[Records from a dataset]
════

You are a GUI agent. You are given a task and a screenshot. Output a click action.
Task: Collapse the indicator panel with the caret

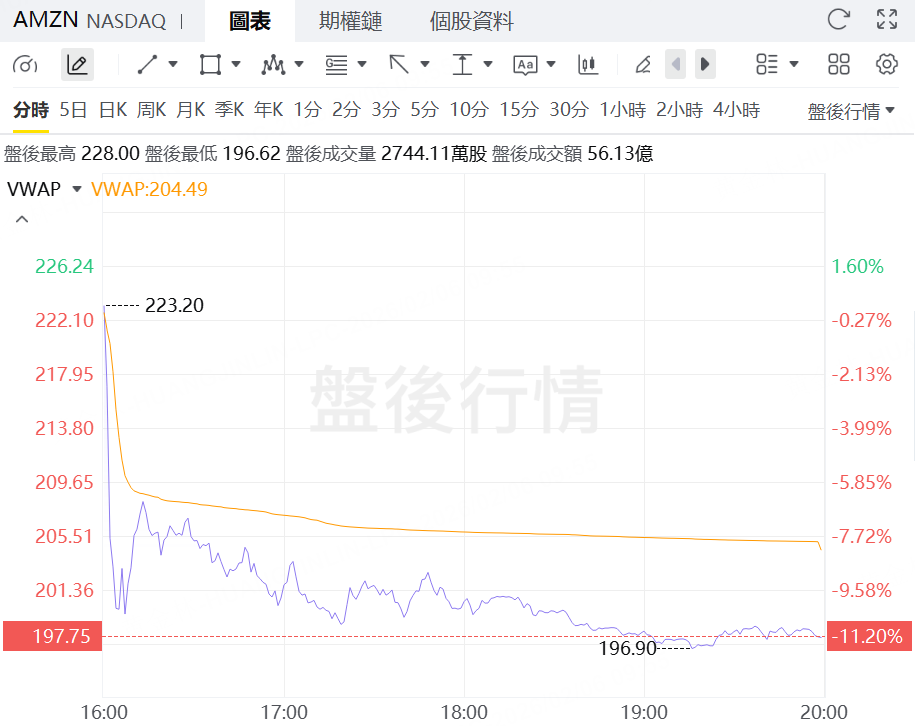click(22, 219)
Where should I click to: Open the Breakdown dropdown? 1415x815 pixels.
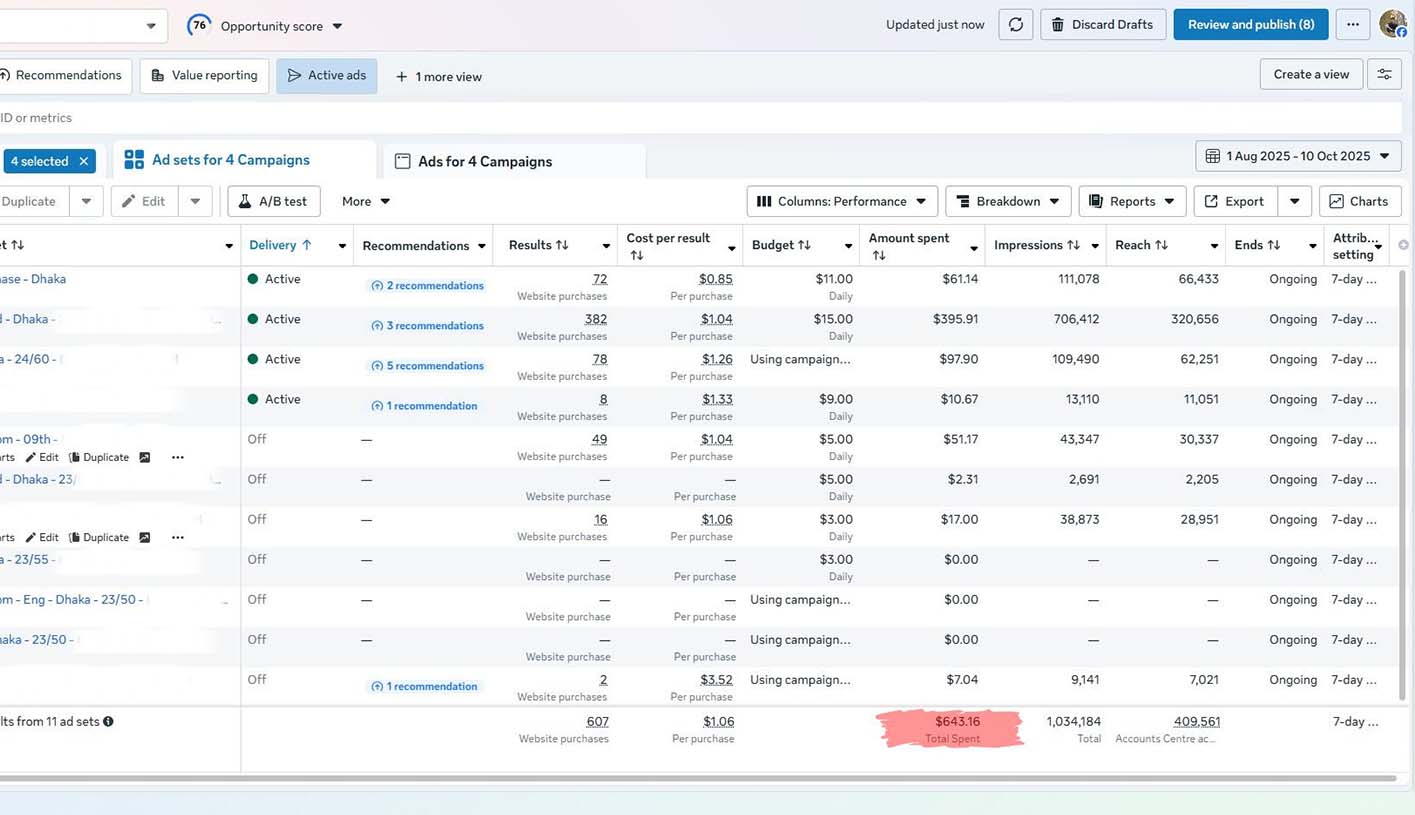(1007, 201)
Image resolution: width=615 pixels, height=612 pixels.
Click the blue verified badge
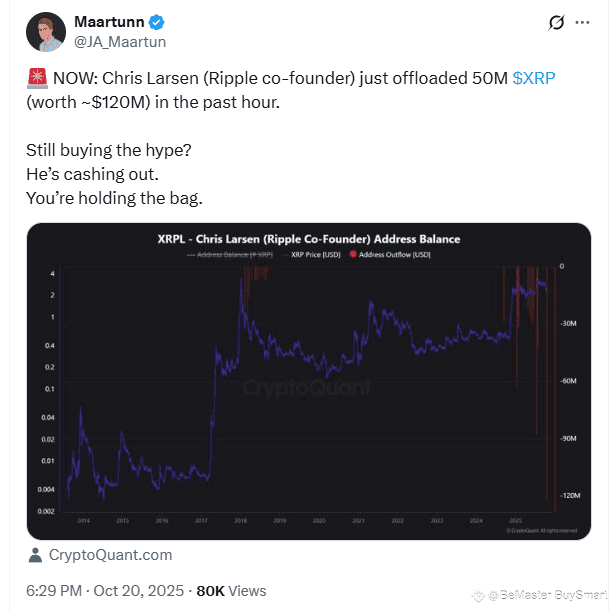[158, 22]
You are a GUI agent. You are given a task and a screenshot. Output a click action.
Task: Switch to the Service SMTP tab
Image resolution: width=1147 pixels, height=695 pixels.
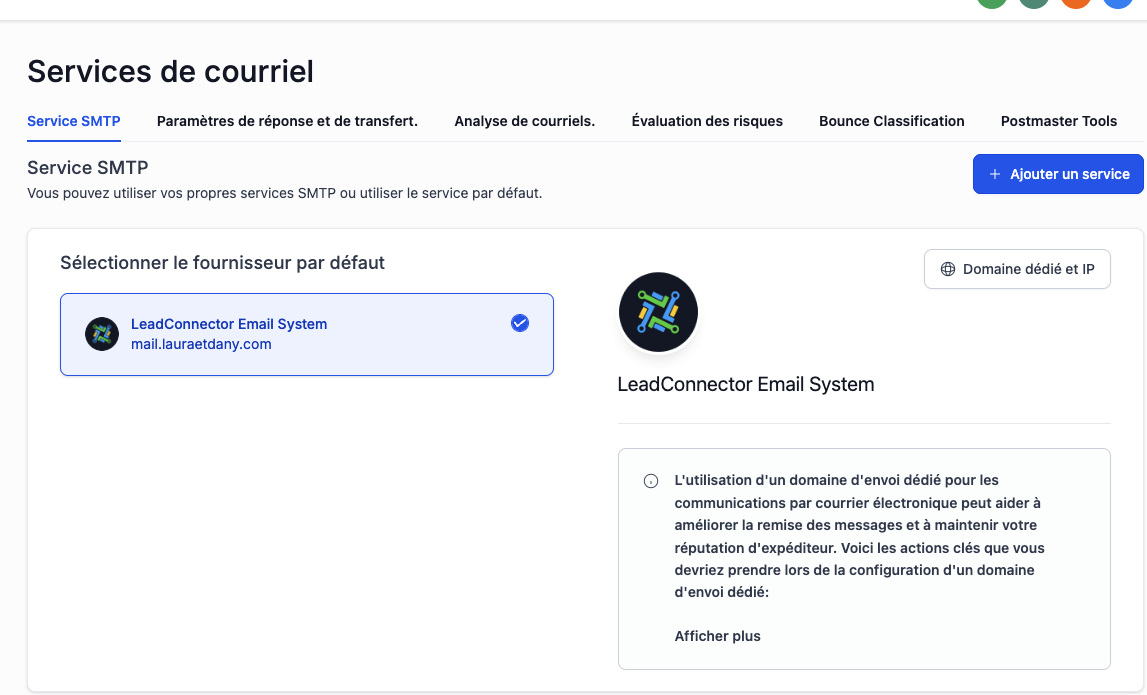coord(74,121)
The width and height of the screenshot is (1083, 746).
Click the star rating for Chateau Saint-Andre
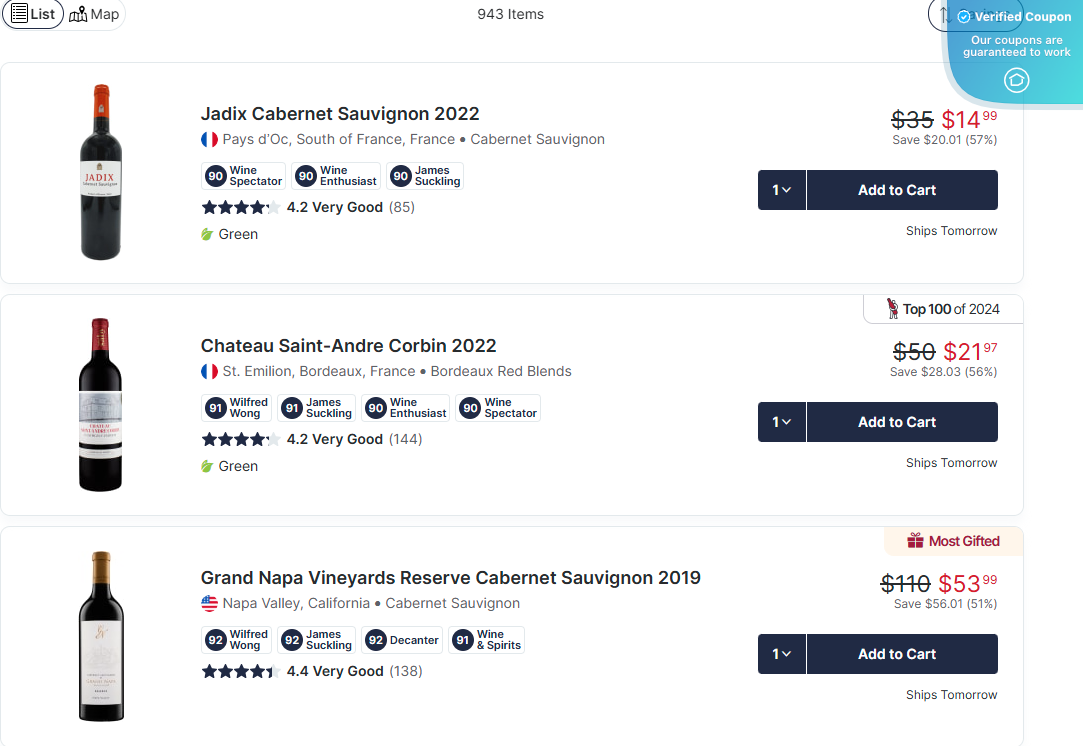tap(241, 439)
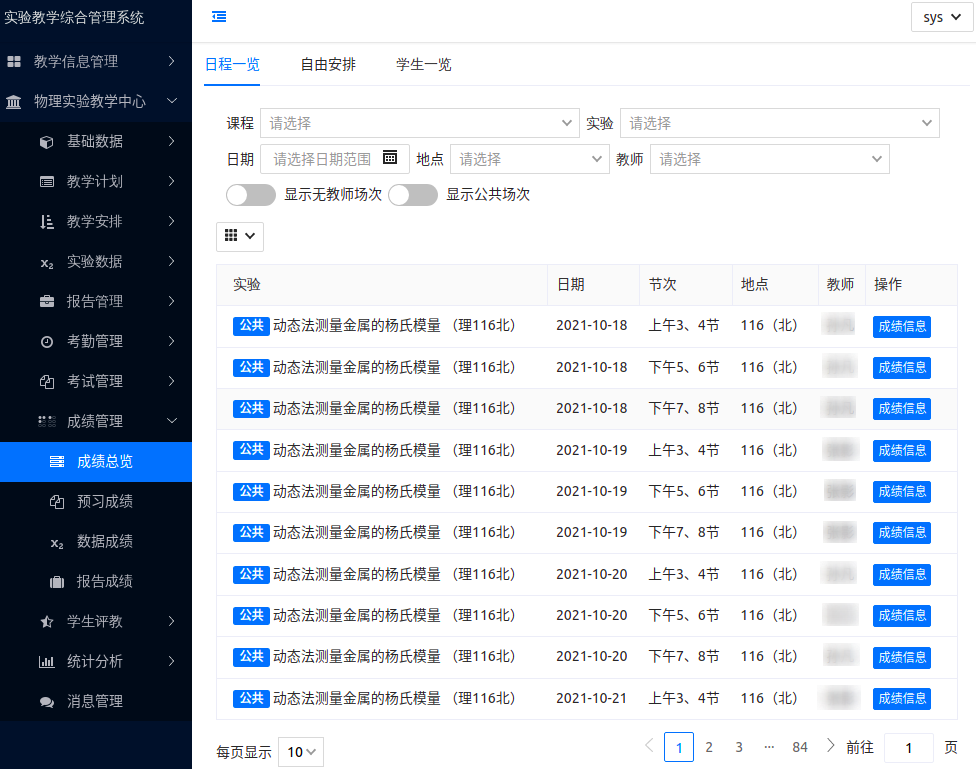Viewport: 976px width, 769px height.
Task: Toggle the 显示无教师场次 switch
Action: pos(251,195)
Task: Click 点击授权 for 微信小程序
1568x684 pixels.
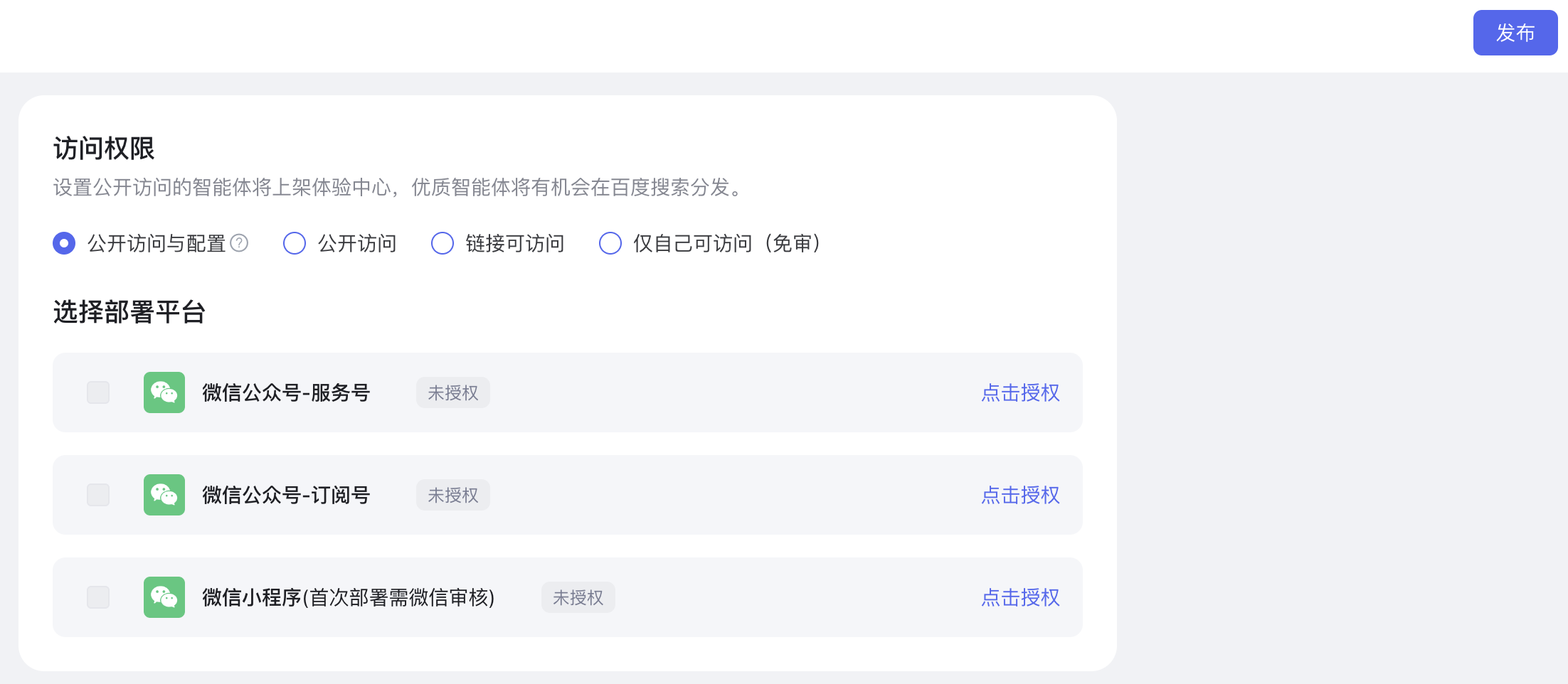Action: click(x=1020, y=597)
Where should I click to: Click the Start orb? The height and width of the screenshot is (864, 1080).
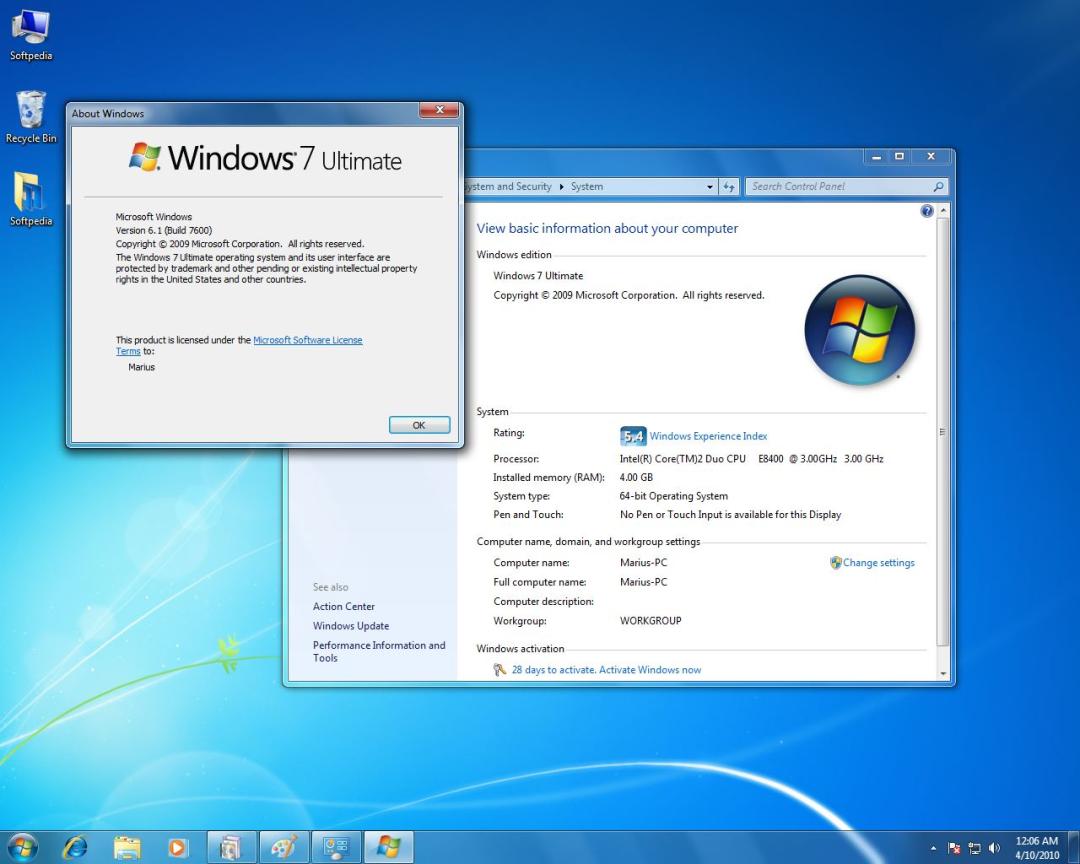[x=22, y=847]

════

Print the lines from the beginning of the records up to and including the line containing "The width and", word for word, with no pictures.

**Response to this exercise**
You are a GUI agent. You are given a task and a screenshot. Output a click action.
Task: Collapse the indicator panel with the caret

click(22, 219)
Where should I click to: Open the Breakdown dropdown? 1415x815 pixels.
(1007, 201)
Image resolution: width=615 pixels, height=612 pixels.
Click the blue verified badge
[158, 22]
You are a GUI agent. You are given a task and a screenshot. Output a click action.
Task: Switch to the Service SMTP tab
Image resolution: width=1147 pixels, height=695 pixels.
coord(74,121)
The width and height of the screenshot is (1083, 746).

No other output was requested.